We have already seen why our muscles are so easily exhausted when we stand stock-still; they then get no rest at all. Now, it sometimes happens in people who have to stand for long periods at a stretch that these muscular engines which maintain the arch are overtaxed; the arch of the foot gives way. The foot becomes flat and flexible, and can no longer serve as a lever. Many men and women thus become permanently crippled; they cannot step off their toes, but must shuffle along on the inner sides of their feet. But if the case of the overworked muscles which maintain the arch is hard in grown-up people, it is even harder in boys and girls who have to stand quite still for a long time, or who have to carry such burdens as are beyond their strength.

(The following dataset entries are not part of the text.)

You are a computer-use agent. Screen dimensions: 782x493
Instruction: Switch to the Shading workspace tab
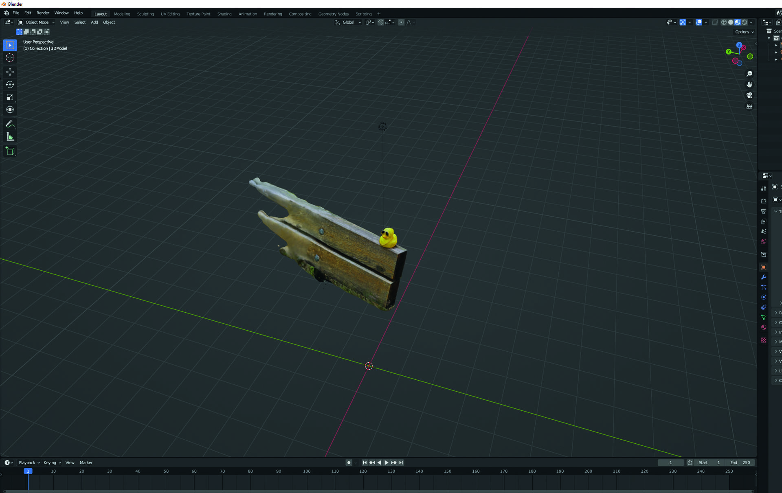tap(224, 14)
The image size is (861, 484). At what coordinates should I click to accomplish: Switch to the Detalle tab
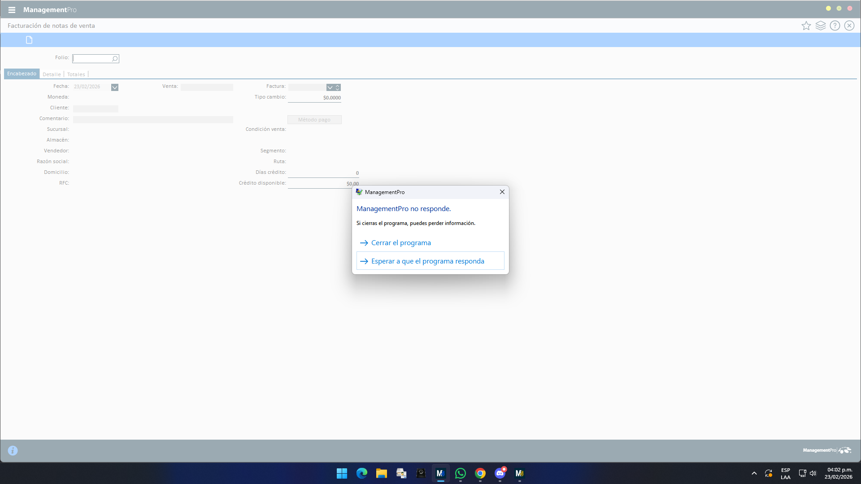click(x=52, y=74)
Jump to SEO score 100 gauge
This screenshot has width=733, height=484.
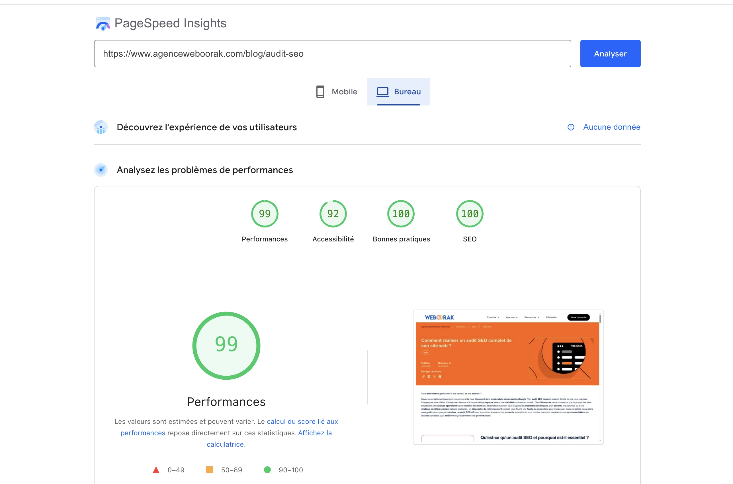(x=469, y=214)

When we are young, the bony levers and muscular engines of our feet have not only their daily work to do, but they have continually to effect those wonderful alterations which we call growth. Hence, the muscular engines of young people need special care; they must be given plenty of work to do, but that kind of active action which gives them alternate strokes of work and rest. Even the engine of a motor cycle has three strokes of play for one of work. Our engines, too, must have a liberal supply of the right kind of fuel. But even with all those precautions, we have to confess that the muscular engines of the foot do sometimes break down, and the leverage of the foot becomes threatened. Nor have we succeeded in finding out why they are so liable to break down in some boys and girls and not in others. Some day we shall discover this too.

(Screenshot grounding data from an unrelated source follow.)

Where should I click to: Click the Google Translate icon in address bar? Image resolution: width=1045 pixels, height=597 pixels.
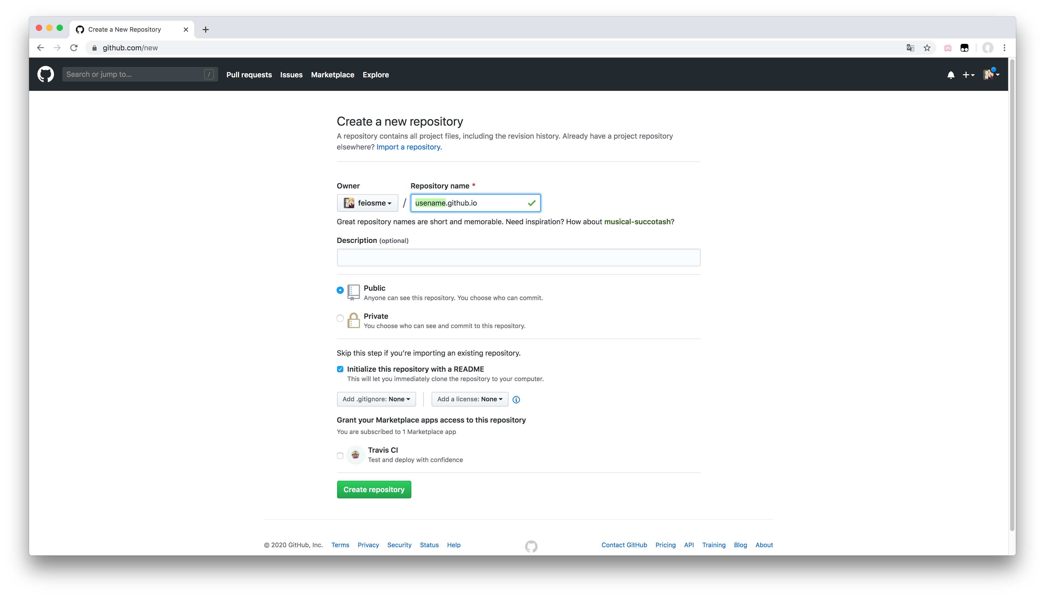[910, 48]
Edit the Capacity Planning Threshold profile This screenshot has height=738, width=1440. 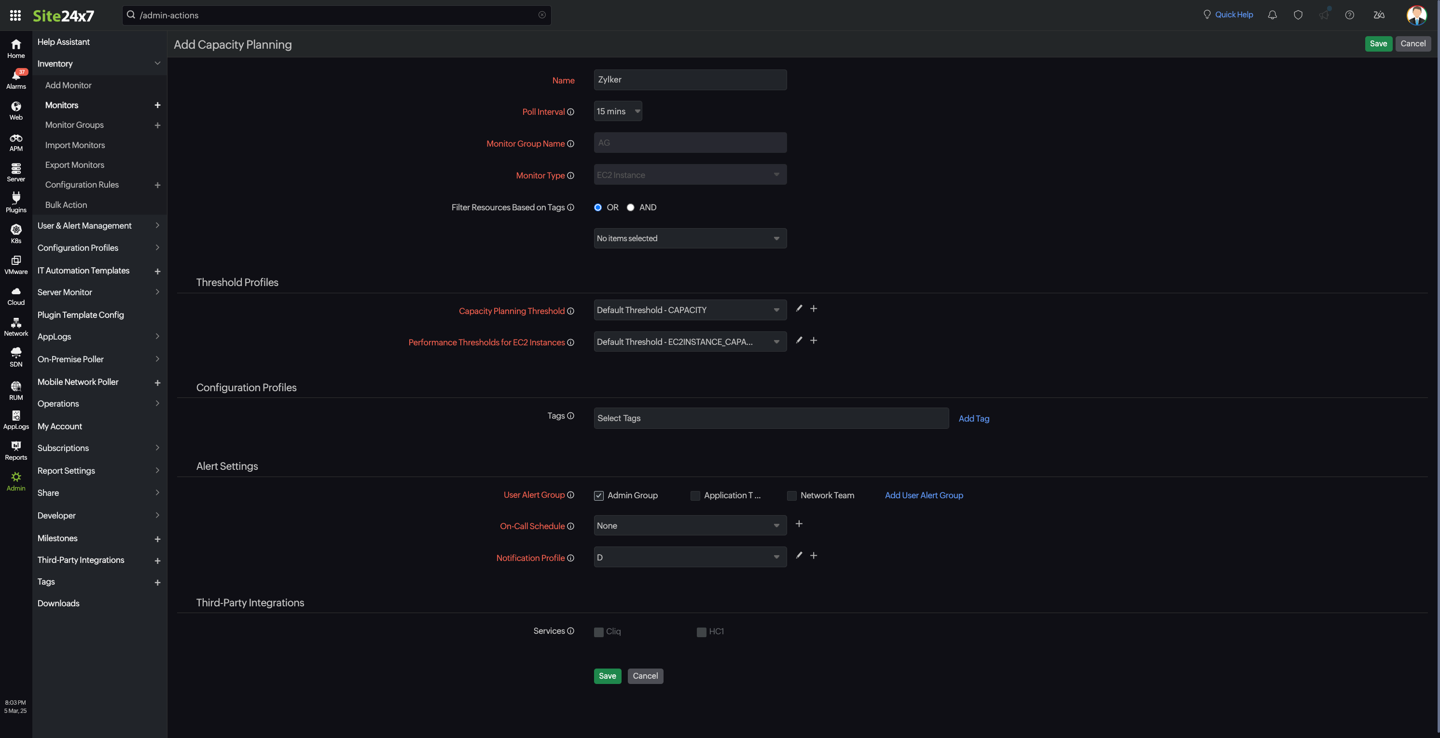(x=799, y=308)
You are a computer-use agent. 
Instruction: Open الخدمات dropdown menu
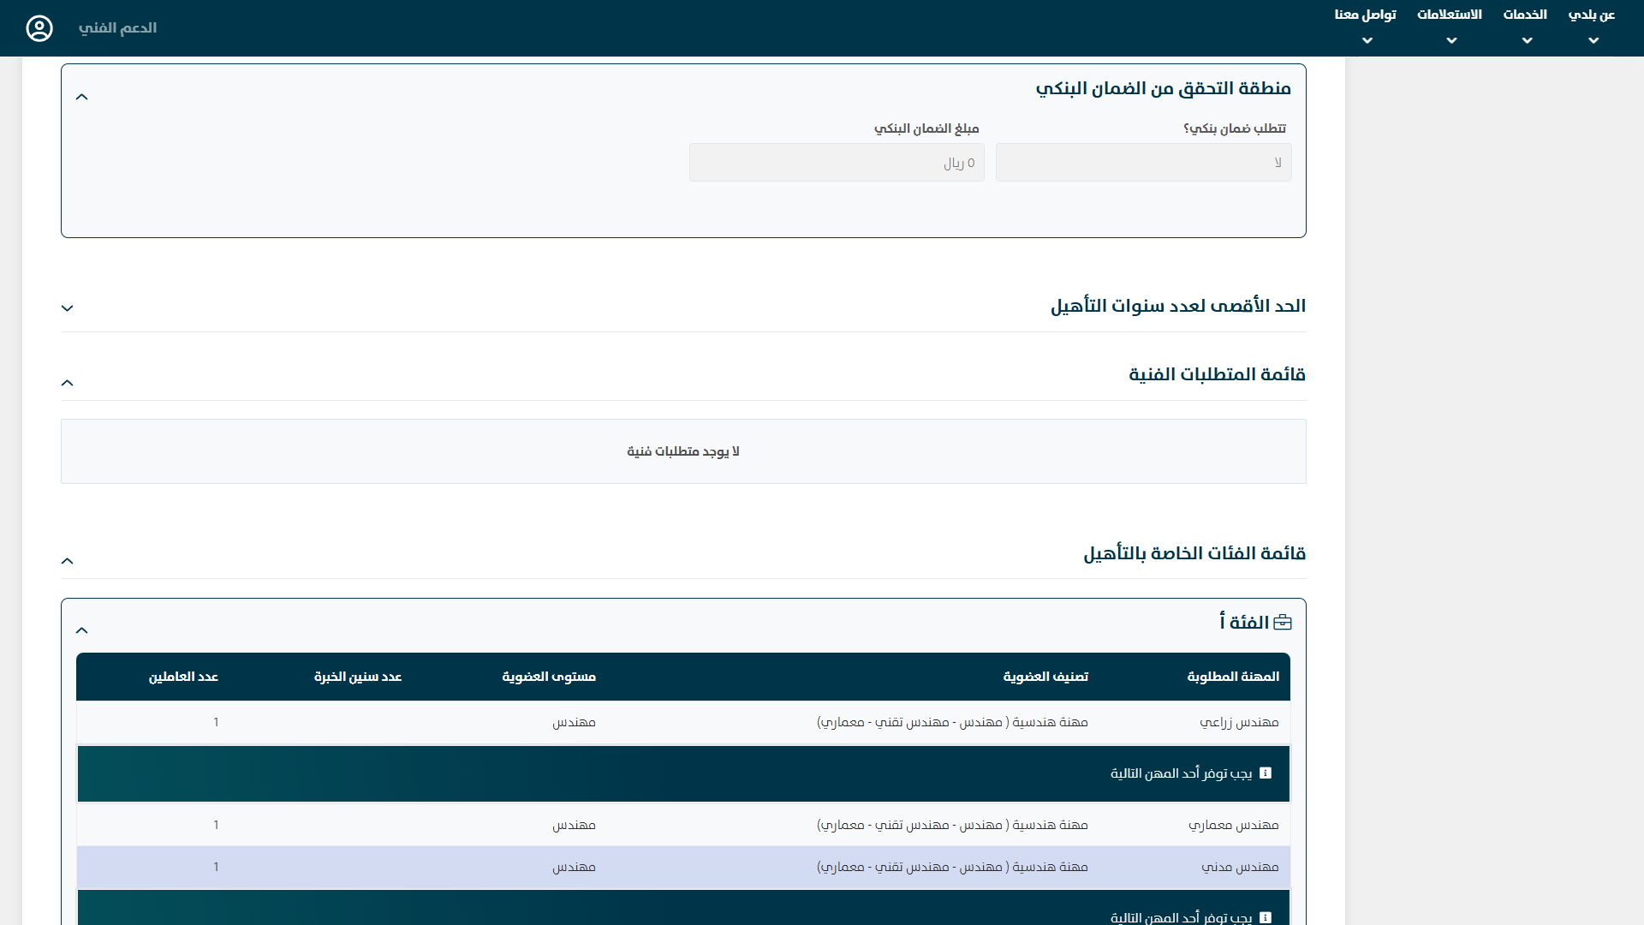click(1525, 15)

We are now to look at another part of the human machine so that we may study a lever of the third order. The lever formed by the forearm and hand will suit our purpose very well. It is pivoted or jointed at the elbow; the elbow is its fulcrum (Fig. 9 B). At the opposite end of the lever, in the, upturned palm of the hand, we shall place a weight of 1 lb. to represent the load to be moved. The power which we are to yoke to the lever is a strong muscular engine we have not mentioned before, called the brachialis anticus, or front brachial muscle. It lies in the upper arm, where it is fixed to the bone of that part—the humerus. It is attached to one of the bones of the forearm—the ulna—just beyond the elbow.

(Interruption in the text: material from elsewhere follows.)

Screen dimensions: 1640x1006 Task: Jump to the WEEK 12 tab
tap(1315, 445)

In the second order of lever, we have seen that the muscle worked on one end, while the weight rested on the lever somewhere between the muscular attachment and the fulcrum. In levers of the third order, the load is placed at the end of the lever, and the muscle is attached somewhere between the load and the fulcrum (Fig. 9 A). In the example we are considering, the brachial muscle is attached about half an inch beyond the fulcrum at the elbow, while the total length of the lever, measured from the elbow to the palm, is 12 inches. Now, it is very evident that the muscle or power being attached so close to the elbow, works under a great disadvantage as regards strength. It could lift a 24-lb. weight placed on the forearm directly over its attachment as easily as a single pound weight placed on the palm. But, then, there is this advantage: the 1-lb. weight placed in the hand moves with twenty-four times the speed of the 24-lb. weight situated near the elbow. What is lost in strength is gained in speed. Whenever Nature wishes to move a light load quickly, she employs levers of the third order.

Fig. 9A.—A chisel used as a lever of the third order. W, weight; P, power; F, fulcrum.